In this study, there were no statistically significant differences in the risk of IP when patients with restrictive or obstructive spirometry patterns were analyzed separately. However, when the restrictive and obstructive patterns were combined, abnormal spirometry was a significant risk factor for IP compared with a normal spirometry pattern. This finding may indicate the presence of overlap between restrictive and obstructive spirometry patterns on spirometry; 157 (36.5%) of 474 participants with FVCp < 80% were classified as having an obstructive pattern.
This study has a few limitations. We used a cross-sectional survey design, so our results may have been influenced by selection bias because we excluded ineligible subjects who lacked complete data.
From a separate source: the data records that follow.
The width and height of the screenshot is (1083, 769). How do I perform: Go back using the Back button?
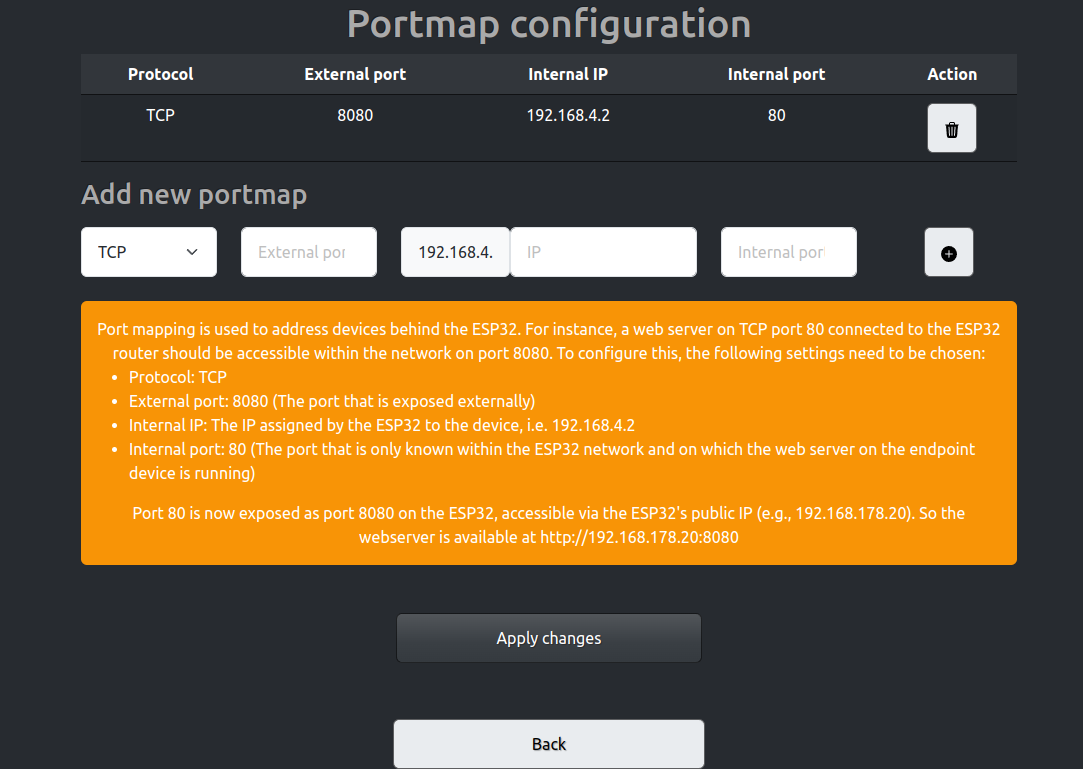pos(548,744)
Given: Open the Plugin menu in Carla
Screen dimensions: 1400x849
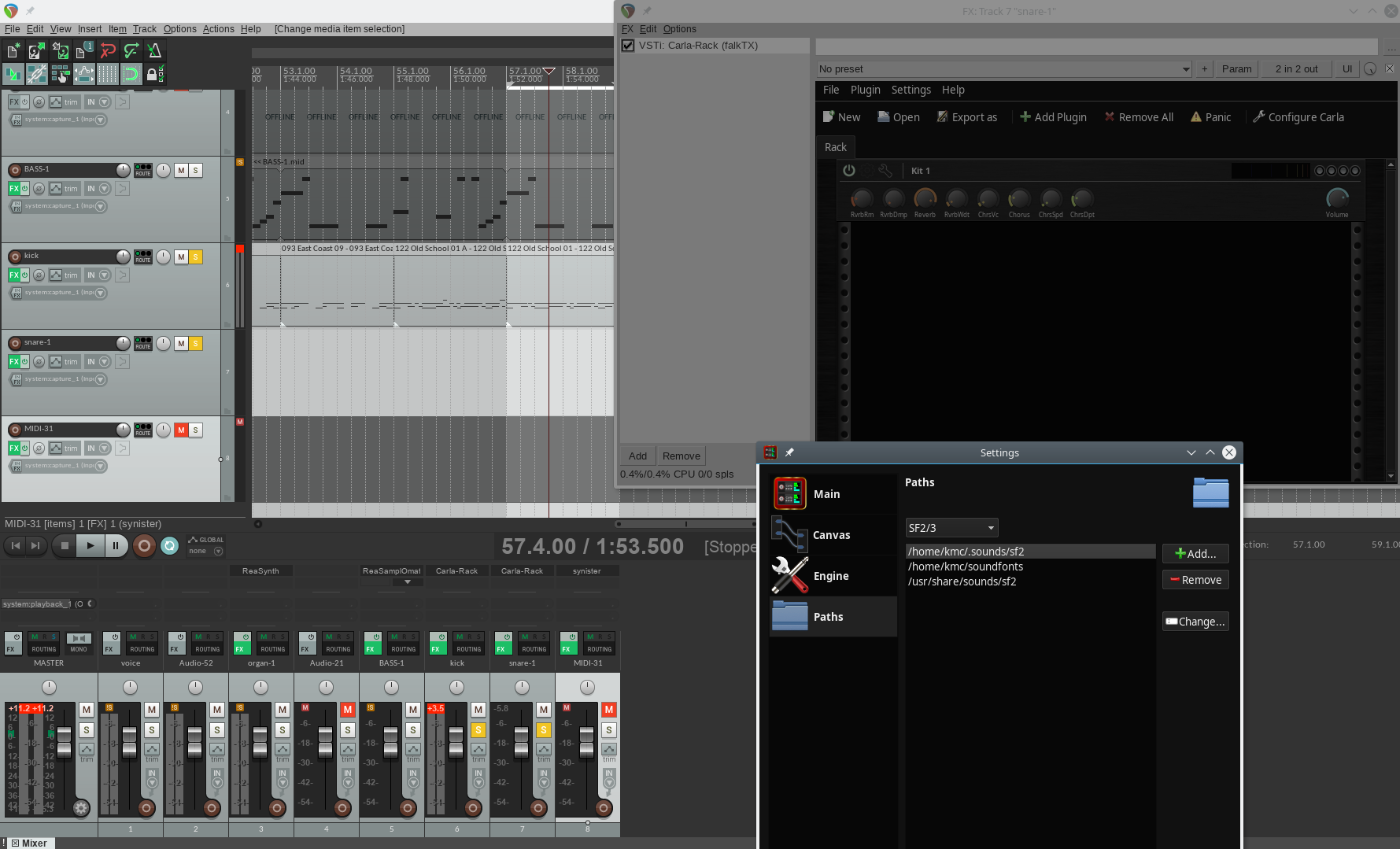Looking at the screenshot, I should tap(865, 90).
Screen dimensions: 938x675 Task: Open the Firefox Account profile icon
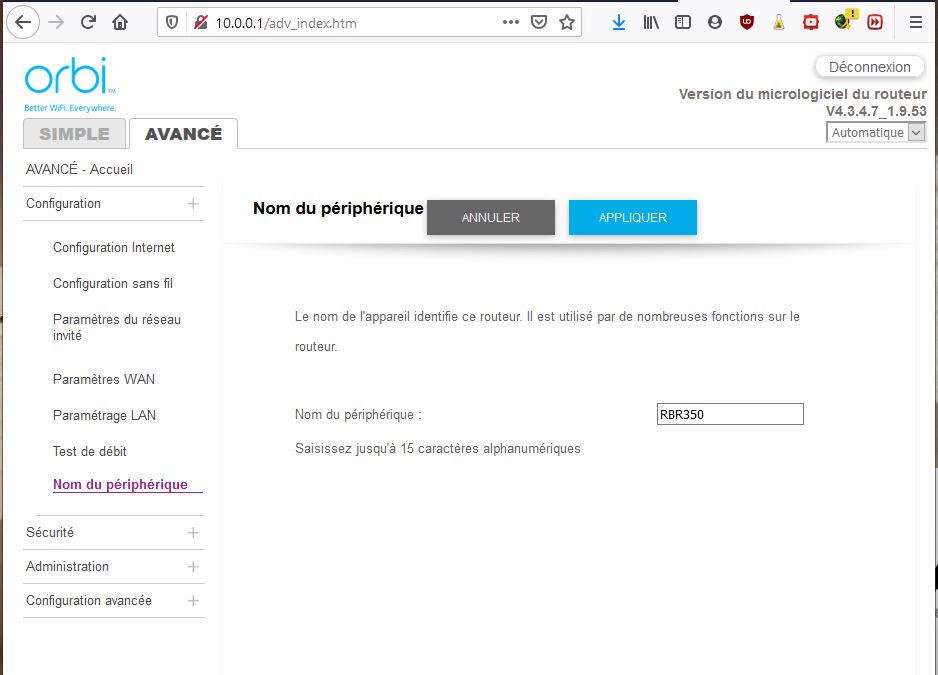coord(714,21)
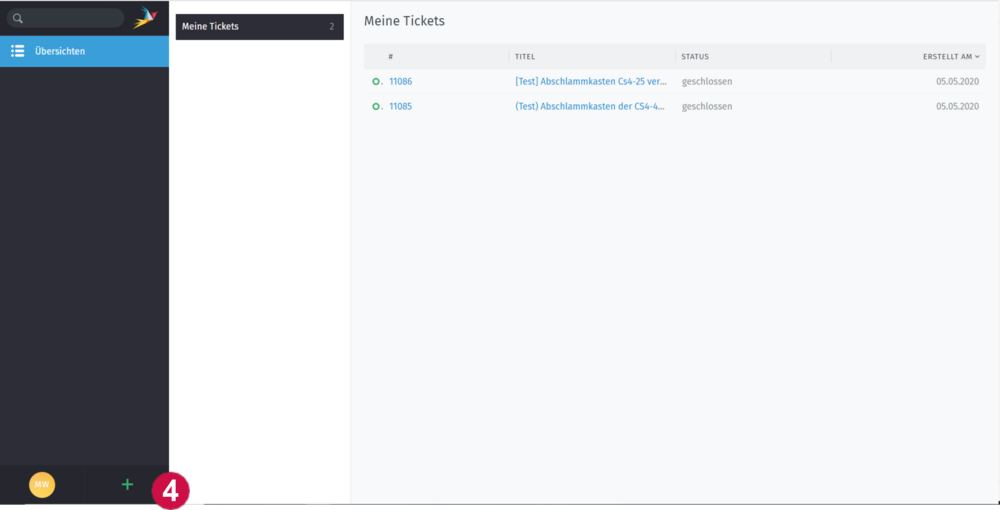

There were no available ECG data to verify specific arrhythmia diagnoses. Elderly subjects are susceptible to a wide range of different cardiac arrhythmias, many of which may be associated with radial pulse irregularities. In addition, there are no data about the period of discontinuation of smoking in ex-smokers or the exact prevalence of cardiomyopathy or thyroid disease, which might influence pulmonary function or the prevalence of arrhythmia, respectively. Lastly, COPD may be misdiagnosed using FEV1/FVC < 0.7 among subjects aged ≥ 65. However, a major strength of this study was that no previous study has described the association between pulmonary function and pulse palpation in the general population. Further studies with confirmatory ECG are needed.